Work instructions: Convert the material below into a Markdown table with two columns, "No." for the row number and "Entry" for the line, leaving out any blank lines.

Information provided:
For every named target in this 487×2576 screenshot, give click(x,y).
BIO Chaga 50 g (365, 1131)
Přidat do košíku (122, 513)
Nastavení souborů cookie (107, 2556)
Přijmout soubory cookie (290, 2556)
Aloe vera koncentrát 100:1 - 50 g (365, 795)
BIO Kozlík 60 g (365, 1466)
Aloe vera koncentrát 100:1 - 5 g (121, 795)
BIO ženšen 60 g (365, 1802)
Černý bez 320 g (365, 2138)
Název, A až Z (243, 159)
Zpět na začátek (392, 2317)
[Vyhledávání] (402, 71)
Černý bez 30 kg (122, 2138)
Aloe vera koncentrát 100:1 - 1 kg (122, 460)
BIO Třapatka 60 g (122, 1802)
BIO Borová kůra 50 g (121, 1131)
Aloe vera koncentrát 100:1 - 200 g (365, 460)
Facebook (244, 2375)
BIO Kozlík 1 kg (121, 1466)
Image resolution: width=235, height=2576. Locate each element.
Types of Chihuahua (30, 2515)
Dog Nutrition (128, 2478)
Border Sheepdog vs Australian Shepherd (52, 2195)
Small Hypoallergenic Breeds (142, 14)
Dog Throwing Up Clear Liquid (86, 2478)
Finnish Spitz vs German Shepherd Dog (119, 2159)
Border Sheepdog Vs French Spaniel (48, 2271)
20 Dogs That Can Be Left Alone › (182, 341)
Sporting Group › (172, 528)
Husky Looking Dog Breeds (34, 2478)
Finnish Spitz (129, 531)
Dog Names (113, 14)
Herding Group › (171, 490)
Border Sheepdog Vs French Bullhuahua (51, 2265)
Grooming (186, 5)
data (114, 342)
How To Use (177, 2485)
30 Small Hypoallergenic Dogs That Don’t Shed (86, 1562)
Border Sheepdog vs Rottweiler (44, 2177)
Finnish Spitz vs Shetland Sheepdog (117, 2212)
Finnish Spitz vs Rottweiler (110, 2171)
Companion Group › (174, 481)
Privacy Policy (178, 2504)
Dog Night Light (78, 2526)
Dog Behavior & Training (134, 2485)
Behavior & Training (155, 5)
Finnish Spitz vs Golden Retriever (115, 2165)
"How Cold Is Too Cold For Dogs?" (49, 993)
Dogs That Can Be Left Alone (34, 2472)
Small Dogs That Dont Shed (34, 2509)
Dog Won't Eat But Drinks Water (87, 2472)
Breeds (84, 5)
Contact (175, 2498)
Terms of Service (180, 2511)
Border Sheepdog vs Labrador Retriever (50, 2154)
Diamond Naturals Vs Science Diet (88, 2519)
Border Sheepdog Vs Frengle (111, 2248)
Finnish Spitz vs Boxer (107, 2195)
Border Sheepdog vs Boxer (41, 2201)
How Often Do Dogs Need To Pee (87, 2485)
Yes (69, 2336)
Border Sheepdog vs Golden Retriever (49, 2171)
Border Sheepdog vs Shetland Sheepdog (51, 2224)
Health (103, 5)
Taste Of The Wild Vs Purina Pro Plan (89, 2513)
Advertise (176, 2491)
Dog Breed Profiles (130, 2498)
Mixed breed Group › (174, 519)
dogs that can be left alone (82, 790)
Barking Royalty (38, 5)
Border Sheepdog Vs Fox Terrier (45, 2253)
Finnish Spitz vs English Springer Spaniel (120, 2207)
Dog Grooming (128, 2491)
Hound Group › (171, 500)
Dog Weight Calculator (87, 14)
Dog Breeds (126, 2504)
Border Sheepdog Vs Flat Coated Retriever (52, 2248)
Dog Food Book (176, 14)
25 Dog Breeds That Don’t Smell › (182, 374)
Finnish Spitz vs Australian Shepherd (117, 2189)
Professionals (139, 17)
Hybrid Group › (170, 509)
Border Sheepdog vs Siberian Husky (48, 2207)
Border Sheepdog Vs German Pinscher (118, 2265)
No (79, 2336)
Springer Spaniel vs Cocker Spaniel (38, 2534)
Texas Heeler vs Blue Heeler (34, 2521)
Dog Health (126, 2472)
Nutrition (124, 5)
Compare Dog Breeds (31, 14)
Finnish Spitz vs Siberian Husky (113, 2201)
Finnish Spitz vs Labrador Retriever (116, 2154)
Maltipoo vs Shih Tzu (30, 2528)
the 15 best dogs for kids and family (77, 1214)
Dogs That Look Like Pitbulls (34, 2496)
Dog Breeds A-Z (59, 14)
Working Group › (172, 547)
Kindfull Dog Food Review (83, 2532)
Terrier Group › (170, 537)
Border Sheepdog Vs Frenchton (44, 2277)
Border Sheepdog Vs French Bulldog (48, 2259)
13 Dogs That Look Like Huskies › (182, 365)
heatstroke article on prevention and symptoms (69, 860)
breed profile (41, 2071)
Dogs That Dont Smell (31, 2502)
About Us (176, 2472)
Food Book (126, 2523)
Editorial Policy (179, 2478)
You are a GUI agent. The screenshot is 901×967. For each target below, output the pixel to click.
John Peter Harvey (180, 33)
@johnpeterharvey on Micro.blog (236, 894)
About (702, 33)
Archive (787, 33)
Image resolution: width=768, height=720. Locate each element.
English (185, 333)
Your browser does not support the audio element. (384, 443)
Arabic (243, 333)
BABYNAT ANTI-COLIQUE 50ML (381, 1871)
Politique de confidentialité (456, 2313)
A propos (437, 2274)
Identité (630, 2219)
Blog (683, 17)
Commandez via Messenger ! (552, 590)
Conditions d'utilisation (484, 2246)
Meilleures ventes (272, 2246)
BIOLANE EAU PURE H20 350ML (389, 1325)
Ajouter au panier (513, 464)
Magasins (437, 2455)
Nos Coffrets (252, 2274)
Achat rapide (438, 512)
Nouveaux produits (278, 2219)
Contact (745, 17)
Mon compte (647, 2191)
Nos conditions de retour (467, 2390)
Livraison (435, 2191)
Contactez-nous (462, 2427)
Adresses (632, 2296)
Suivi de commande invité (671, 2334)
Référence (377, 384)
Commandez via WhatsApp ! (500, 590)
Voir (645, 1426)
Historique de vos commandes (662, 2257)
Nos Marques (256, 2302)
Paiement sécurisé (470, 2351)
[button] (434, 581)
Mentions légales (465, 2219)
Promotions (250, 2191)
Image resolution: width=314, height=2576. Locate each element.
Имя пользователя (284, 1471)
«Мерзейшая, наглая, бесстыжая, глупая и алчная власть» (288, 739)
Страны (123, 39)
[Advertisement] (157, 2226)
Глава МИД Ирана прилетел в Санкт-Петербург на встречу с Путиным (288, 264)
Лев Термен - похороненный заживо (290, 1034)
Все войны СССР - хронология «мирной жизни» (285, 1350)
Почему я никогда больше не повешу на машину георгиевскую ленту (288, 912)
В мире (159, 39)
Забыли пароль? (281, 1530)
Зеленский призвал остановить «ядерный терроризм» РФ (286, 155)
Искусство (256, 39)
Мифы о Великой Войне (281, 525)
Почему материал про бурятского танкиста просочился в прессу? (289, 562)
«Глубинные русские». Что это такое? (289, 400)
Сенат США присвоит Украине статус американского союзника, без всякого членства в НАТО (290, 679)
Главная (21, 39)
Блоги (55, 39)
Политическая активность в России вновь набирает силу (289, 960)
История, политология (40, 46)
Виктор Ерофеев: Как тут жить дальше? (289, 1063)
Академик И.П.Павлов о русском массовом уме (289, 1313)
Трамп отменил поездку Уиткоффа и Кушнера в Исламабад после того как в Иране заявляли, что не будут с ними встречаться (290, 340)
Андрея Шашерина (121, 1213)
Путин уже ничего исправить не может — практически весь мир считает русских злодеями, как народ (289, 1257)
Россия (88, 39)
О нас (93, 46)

Response to the task:
| No. | Entry |
|---|---|
| 1 | For every named target in this 487×2576 screenshot, give click(x,y). |
| 2 | BIO Chaga 50 g (365, 1131) |
| 3 | Přidat do košíku (122, 513) |
| 4 | Nastavení souborů cookie (107, 2556) |
| 5 | Přijmout soubory cookie (290, 2556) |
| 6 | Aloe vera koncentrát 100:1 - 50 g (365, 795) |
| 7 | BIO Kozlík 60 g (365, 1466) |
| 8 | Aloe vera koncentrát 100:1 - 5 g (121, 795) |
| 9 | BIO ženšen 60 g (365, 1802) |
| 10 | Černý bez 320 g (365, 2138) |
| 11 | Název, A až Z (243, 159) |
| 12 | Zpět na začátek (392, 2317) |
| 13 | [Vyhledávání] (402, 71) |
| 14 | Černý bez 30 kg (122, 2138) |
| 15 | Aloe vera koncentrát 100:1 - 1 kg (122, 460) |
| 16 | BIO Třapatka 60 g (122, 1802) |
| 17 | BIO Borová kůra 50 g (121, 1131) |
| 18 | Aloe vera koncentrát 100:1 - 200 g (365, 460) |
| 19 | Facebook (244, 2375) |
| 20 | BIO Kozlík 1 kg (121, 1466) |
| 21 | Image resolution: width=235, height=2576. Locate each element. |
| 22 | Types of Chihuahua (30, 2515) |
| 23 | Dog Nutrition (128, 2478) |
| 24 | Border Sheepdog vs Australian Shepherd (52, 2195) |
| 25 | Small Hypoallergenic Breeds (142, 14) |
| 26 | Dog Throwing Up Clear Liquid (86, 2478) |
| 27 | Finnish Spitz vs German Shepherd Dog (119, 2159) |
| 28 | Border Sheepdog Vs French Spaniel (48, 2271) |
| 29 | 20 Dogs That Can Be Left Alone › (182, 341) |
| 30 | Sporting Group › (172, 528) |
| 31 | Husky Looking Dog Breeds (34, 2478) |
| 32 | Finnish Spitz (129, 531) |
| 33 | Dog Names (113, 14) |
| 34 | Herding Group › (171, 490) |
| 35 | Border Sheepdog Vs French Bullhuahua (51, 2265) |
| 36 | Grooming (186, 5) |
| 37 | data (114, 342) |
| 38 | How To Use (177, 2485) |
| 39 | 30 Small Hypoallergenic Dogs That Don’t Shed (86, 1562) |
| 40 | Border Sheepdog vs Rottweiler (44, 2177) |
| 41 | Finnish Spitz vs Shetland Sheepdog (117, 2212) |
| 42 | Finnish Spitz vs Rottweiler (110, 2171) |
| 43 | Companion Group › (174, 481) |
| 44 | Privacy Policy (178, 2504) |
| 45 | Dog Night Light (78, 2526) |
| 46 | Dog Behavior & Training (134, 2485) |
| 47 | Behavior & Training (155, 5) |
| 48 | Finnish Spitz vs Golden Retriever (115, 2165) |
| 49 | "How Cold Is Too Cold For Dogs?" (49, 993) |
| 50 | Dogs That Can Be Left Alone (34, 2472) |
| 51 | Small Dogs That Dont Shed (34, 2509) |
| 52 | Dog Won't Eat But Drinks Water (87, 2472) |
| 53 | Breeds (84, 5) |
| 54 | Contact (175, 2498) |
| 55 | Terms of Service (180, 2511) |
| 56 | Border Sheepdog vs Labrador Retriever (50, 2154) |
| 57 | Diamond Naturals Vs Science Diet (88, 2519) |
| 58 | Border Sheepdog Vs Frengle (111, 2248) |
| 59 | Finnish Spitz vs Boxer (107, 2195) |
| 60 | Border Sheepdog vs Boxer (41, 2201) |
| 61 | How Often Do Dogs Need To Pee (87, 2485) |
| 62 | Yes (69, 2336) |
| 63 | Border Sheepdog vs Golden Retriever (49, 2171) |
| 64 | Border Sheepdog vs Shetland Sheepdog (51, 2224) |
| 65 | Health (103, 5) |
| 66 | Taste Of The Wild Vs Purina Pro Plan (89, 2513) |
| 67 | Advertise (176, 2491) |
| 68 | Dog Breed Profiles (130, 2498) |
| 69 | Mixed breed Group › (174, 519) |
| 70 | dogs that can be left alone (82, 790) |
| 71 | Barking Royalty (38, 5) |
| 72 | Border Sheepdog Vs Fox Terrier (45, 2253) |
| 73 | Finnish Spitz vs English Springer Spaniel (120, 2207) |
| 74 | Dog Grooming (128, 2491) |
| 75 | Hound Group › (171, 500) |
| 76 | Dog Weight Calculator (87, 14) |
| 77 | Dog Breeds (126, 2504) |
| 78 | Border Sheepdog Vs Flat Coated Retriever (52, 2248) |
| 79 | Dog Food Book (176, 14) |
| 80 | 25 Dog Breeds That Don’t Smell › (182, 374) |
| 81 | Finnish Spitz vs Australian Shepherd (117, 2189) |
| 82 | Professionals (139, 17) |
| 83 | Hybrid Group › (170, 509) |
| 84 | Border Sheepdog vs Siberian Husky (48, 2207) |
| 85 | Border Sheepdog Vs German Pinscher (118, 2265) |
| 86 | No (79, 2336) |
| 87 | Springer Spaniel vs Cocker Spaniel (38, 2534) |
| 88 | Texas Heeler vs Blue Heeler (34, 2521) |
| 89 | Dog Health (126, 2472) |
| 90 | Nutrition (124, 5) |
| 91 | Compare Dog Breeds (31, 14) |
| 92 | Finnish Spitz vs Siberian Husky (113, 2201) |
| 93 | Finnish Spitz vs Labrador Retriever (116, 2154) |
| 94 | Maltipoo vs Shih Tzu (30, 2528) |
| 95 | the 15 best dogs for kids and family (77, 1214) |
| 96 | Dogs That Look Like Pitbulls (34, 2496) |
| 97 | Dog Breeds A-Z (59, 14) |
| 98 | Working Group › (172, 547) |
| 99 | Kindfull Dog Food Review (83, 2532) |
| 100 | Terrier Group › (170, 537) |
| 101 | Border Sheepdog Vs Frenchton (44, 2277) |
| 102 | Border Sheepdog Vs French Bulldog (48, 2259) |
| 103 | 13 Dogs That Look Like Huskies › (182, 365) |
| 104 | heatstroke article on prevention and symptoms (69, 860) |
| 105 | breed profile (41, 2071) |
| 106 | Dogs That Dont Smell (31, 2502) |
| 107 | About Us (176, 2472) |
| 108 | Food Book (126, 2523) |
| 109 | Editorial Policy (179, 2478) |
| 110 | You are a GUI agent. The screenshot is 901×967. For each target below, output the pixel to click. |
| 111 | John Peter Harvey (180, 33) |
| 112 | @johnpeterharvey on Micro.blog (236, 894) |
| 113 | About (702, 33) |
| 114 | Archive (787, 33) |
| 115 | Image resolution: width=768, height=720. Locate each element. |
| 116 | English (185, 333) |
| 117 | Your browser does not support the audio element. (384, 443) |
| 118 | Arabic (243, 333) |
| 119 | BABYNAT ANTI-COLIQUE 50ML (381, 1871) |
| 120 | Politique de confidentialité (456, 2313) |
| 121 | A propos (437, 2274) |
| 122 | Identité (630, 2219) |
| 123 | Blog (683, 17) |
| 124 | Commandez via Messenger ! (552, 590) |
| 125 | Conditions d'utilisation (484, 2246) |
| 126 | Meilleures ventes (272, 2246) |
| 127 | BIOLANE EAU PURE H20 350ML (389, 1325) |
| 128 | Ajouter au panier (513, 464) |
| 129 | Magasins (437, 2455) |
| 130 | Nos Coffrets (252, 2274) |
| 131 | Achat rapide (438, 512) |
| 132 | Nouveaux produits (278, 2219) |
| 133 | Contact (745, 17) |
| 134 | Mon compte (647, 2191) |
| 135 | Nos conditions de retour (467, 2390) |
| 136 | Livraison (435, 2191) |
| 137 | Contactez-nous (462, 2427) |
| 138 | Adresses (632, 2296) |
| 139 | Suivi de commande invité (671, 2334) |
| 140 | Référence (377, 384) |
| 141 | Commandez via WhatsApp ! (500, 590) |
| 142 | Voir (645, 1426) |
| 143 | Historique de vos commandes (662, 2257) |
| 144 | Nos Marques (256, 2302) |
| 145 | Paiement sécurisé (470, 2351) |
| 146 | [button] (434, 581) |
| 147 | Mentions légales (465, 2219) |
| 148 | Promotions (250, 2191) |
| 149 | Image resolution: width=314, height=2576. Locate each element. |
| 150 | Имя пользователя (284, 1471) |
| 151 | «Мерзейшая, наглая, бесстыжая, глупая и алчная власть» (288, 739) |
| 152 | Страны (123, 39) |
| 153 | [Advertisement] (157, 2226) |
| 154 | Глава МИД Ирана прилетел в Санкт-Петербург на встречу с Путиным (288, 264) |
| 155 | Лев Термен - похороненный заживо (290, 1034) |
| 156 | Все войны СССР - хронология «мирной жизни» (285, 1350) |
| 157 | Почему я никогда больше не повешу на машину георгиевскую ленту (288, 912) |
| 158 | В мире (159, 39) |
| 159 | Забыли пароль? (281, 1530) |
| 160 | Зеленский призвал остановить «ядерный терроризм» РФ (286, 155) |
| 161 | Искусство (256, 39) |
| 162 | Мифы о Великой Войне (281, 525) |
| 163 | Почему материал про бурятского танкиста просочился в прессу? (289, 562) |
| 164 | «Глубинные русские». Что это такое? (289, 400) |
| 165 | Сенат США присвоит Украине статус американского союзника, без всякого членства в НАТО (290, 679) |
| 166 | Главная (21, 39) |
| 167 | Блоги (55, 39) |
| 168 | Политическая активность в России вновь набирает силу (289, 960) |
| 169 | История, политология (40, 46) |
| 170 | Виктор Ерофеев: Как тут жить дальше? (289, 1063) |
| 171 | Академик И.П.Павлов о русском массовом уме (289, 1313) |
| 172 | Трамп отменил поездку Уиткоффа и Кушнера в Исламабад после того как в Иране заявляли, что не будут с ними встречаться (290, 340) |
| 173 | Андрея Шашерина (121, 1213) |
| 174 | Путин уже ничего исправить не может — практически весь мир считает русских злодеями, как народ (289, 1257) |
| 175 | Россия (88, 39) |
| 176 | О нас (93, 46) |